Piantedosi ha ammesso che «una grande crisi umanitaria è una delle ipotesi di cui si parla». Ci sono già segnalazioni di nuovi arrivi dalla Palestina, sebbene in linea con quelli registrati nei mesi scorsi. E assieme ai profughi veri, da Gaza potrebbero giungere terroristi, organizzati o “cani sciolti”, intenzionati a portare la guerra santa in Italia. Per questo, insiste il ministro dell’Interno, «è molto importante intercettare all’arrivo chi può dare indicazione di una maggiore attenzione».
IL RUOLO DI AL SISI
Rispetto al flusso degli immigrati provenienti da altri Paesi, sinora quello dei palestinesi è stato poco rilevante. Nei primi otto mesi dell’anno a Lampedusa ne sono sbarcati 129 (91 uomini, 13 donne, 18 minori accompagnati e 7 minori non accompagnati), di cui 109 partiti dalla Libia e 20 dalla Tunisia. È la conferma, comunque, che esiste una rotta che dall’area del conflitto arriva in Italia passando per l’Egitto e la Tripolitania. La seconda parte di questo percorso è quella che dal primo gennaio al 30 settembre ha portato in Italia 8.693 egiziani, e presto potrebbe essere scelta da migliaia di palestinesi.
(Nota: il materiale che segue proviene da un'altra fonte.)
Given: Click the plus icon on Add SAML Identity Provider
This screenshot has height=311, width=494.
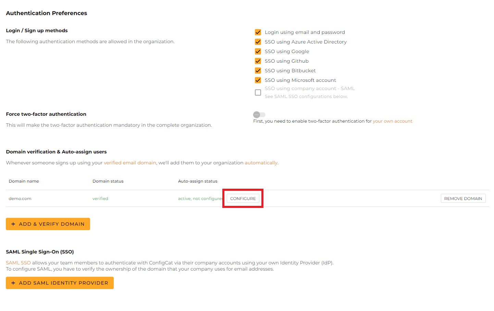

Anche per questo, in sede di governo, si inizia a ragionare sull’importanza del ruolo che giocherà nei prossimi mesi il presidente egiziano Al Sisi. Sia le fazioni palestinesi a Gaza, sia il presidente francese Emmanuel Macron, ieri gli hanno chiesto di aprire il valico di Rafah, il punto di frontiera tra Egitto e striscia di Gaza, in modo da consentire il passaggio dei primi profughi. Nell’enclave palestinese vivono oltre due milioni di persone, e se davvero la metà di loro scegliesse la fuga, come qualche analista ipotizza, la pressione sull’Egitto si farebbe insostenibile. Un problema per Al Sisi, ma anche un’opportunità per imitare il turco Recep Tayyip Erdogan e il tunisino Kais Saied. Il presidente egiziano potrebbe infatti decidere di trattare con l’Unione europea per “monetizzare” la sua posizione strategica ed impedire, in cambio di aiuti economici e di altro tipo, che una nuova marea umana attraversi il Mediterraneo.